O MERCADOR DE VENEZA
de William
SHAKESPEARE
Encenação de
Ricardo PAIS
Muito
interessante a versão de Ricardo Pais de “O Mercador de Veneza”, de William Shakespeare,
espectáculo recriado em Almada, na abertura do seu 29º Festival, com base num
outro, estreado em 2008, no Teatro Nacional São João no Porto. Plasticamente é
um trabalho magnifico, sumptuoso na sua austeridade, todo ele passado num palco
quase nu, com um chão que relembra um estilizado tabuleiro de xadrez, uma parede
de fundo que por vezes se rasga para dar passagem à luz e a algumas figuras, e um
jogo de cordas caídas do tecto que funcionam quase como um labirinto, por vezes
musical. De resto, o que brilha é o guarda-roupa de Bernardo Monteiro, o jogo
de luzes de Francisco Leal, e, sobretudo, o trabalho de actores, com dois notáveis
protagonistas, Albano Jerónimo e João Reis, bem secundados por quase todo o
restante elenco, Sara Carinhas, Pedro Penim, Lígia Roque, Pedro Frias, Ivo
Alexandre, Maria João Pinho, André Gomes, André Albuquerque, Daniel Fialho,
Eduardo Breda e João Farraia Pedro Manana.
A
peça cruza o drama e a comédia, é violentamente anti-semita, imolando em cena
um judeu avaro e ganancioso, que acaba vítima da sua mesquinhez, tal como era
uso e costume no tempo de Shakespeare (1564-1616), e se voltou a tornar moda
neste período anti-Israel. O trabalho de encenação de Ricardo Pais tem aspectos
muito estimulantes, sobretudo na forma como entrelaça os universos de uma Veneza
mercantil e pré-capitalista e de uma Belmonte quase bucólica, mas muito mais
aparente que real.

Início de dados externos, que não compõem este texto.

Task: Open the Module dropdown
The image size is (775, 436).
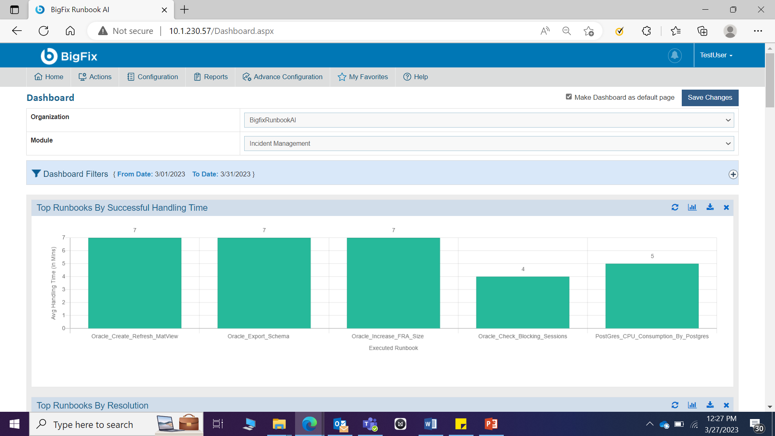Action: pos(488,143)
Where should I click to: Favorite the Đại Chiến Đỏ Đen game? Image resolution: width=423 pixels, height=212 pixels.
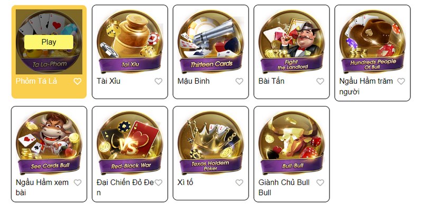coord(158,182)
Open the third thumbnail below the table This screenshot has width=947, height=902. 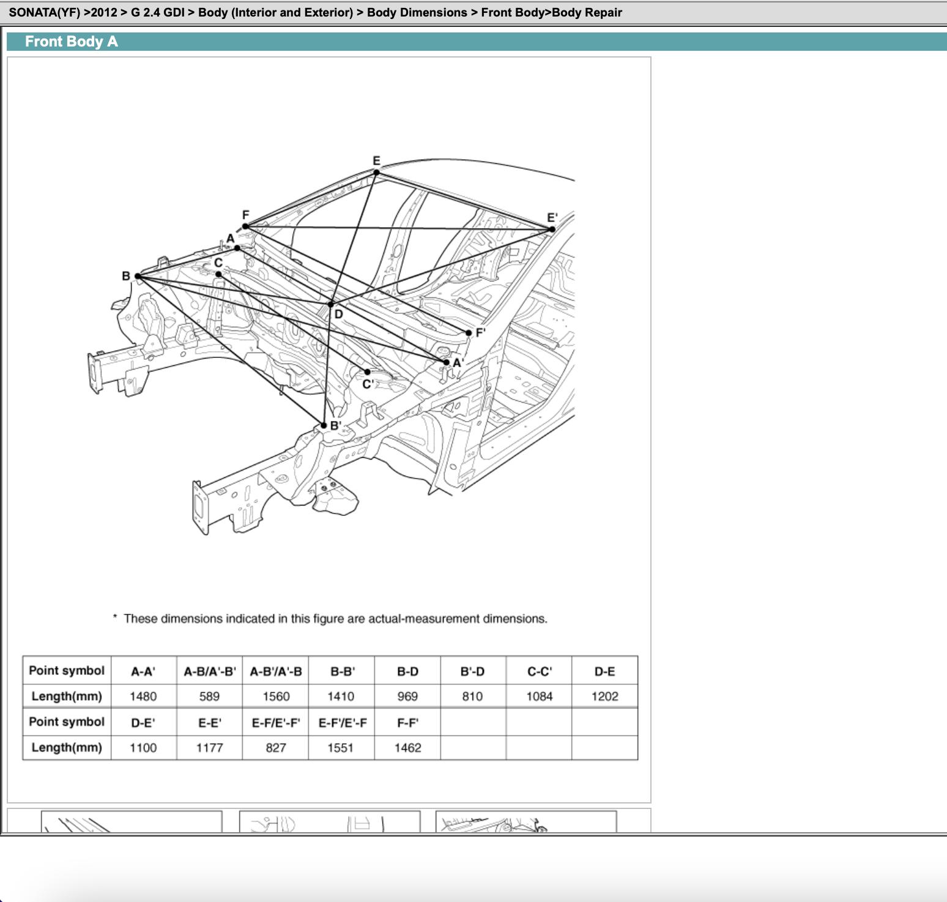point(525,822)
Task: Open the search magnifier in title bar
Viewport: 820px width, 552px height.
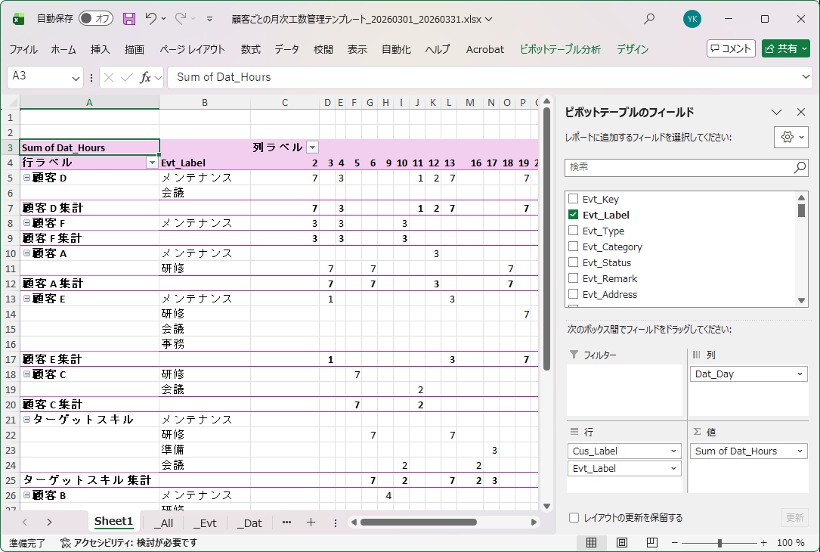Action: (648, 19)
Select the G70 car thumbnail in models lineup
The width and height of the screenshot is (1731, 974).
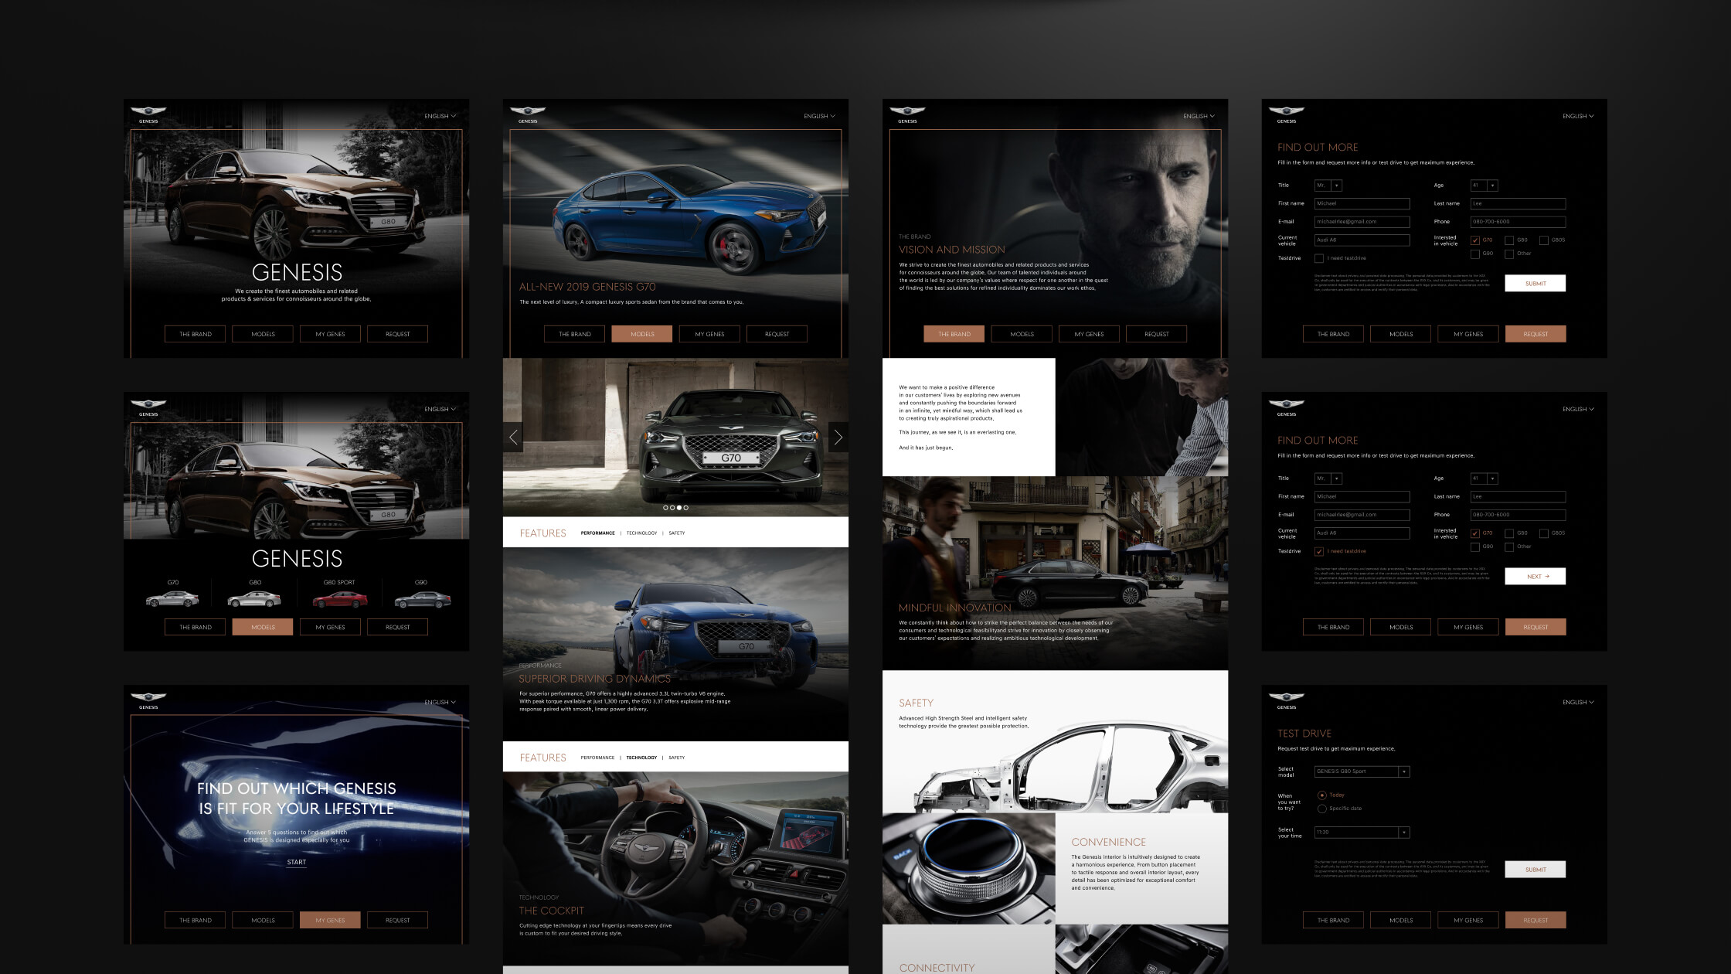pyautogui.click(x=172, y=599)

Há como que a introdução de um flashback que recorda do
segundo acto situações do primeiro e, na globalidade, o efeito é inteligente,
eficaz e extremamente sedutor, na sua delicadeza e significado.
Claro
que o aspecto mais oportuno desta revisitação actual de “O Mercador de Veneza” é
constituir uma curiosa reflexão sobre o poder e o dinheiro, as religiões (aqui
a dualidade cristãos-judeus), a diferenciação de classes, mas particularmente sobre
uma realidade bem actual (desde esse tempo): a finança a procurar multiplicar-se,
não pelo trabalho, mas pela usura e a agiotagem.
Encenação de Ricardo Pais; Tradução Daniel Jonas; Versão
livre de Ricardo Pais e Daniel Jonas; Cenografia Pedro Tudela; Figurinos
Bernardo Monteiro; Música Vitor Rua; Desenho de som Francisco Leal; Desenho de
luz Nuno Meira; Assistente de encenação Manuel Tur; Voz e elocução João
Henriques; Intérpretes Albano Jerónimo, João Reis, Sara Carinhas, Pedro Penim,
Lígia Roque, Pedro Frias, Ivo Alexandre, Maria João Pinho, André Gomes, André
Albuquerque, Daniel Fialho, Eduardo Breda e João Farraia Pedro Manana. Repõe no
Teatro Municipal de Almada no início da próxima temporada.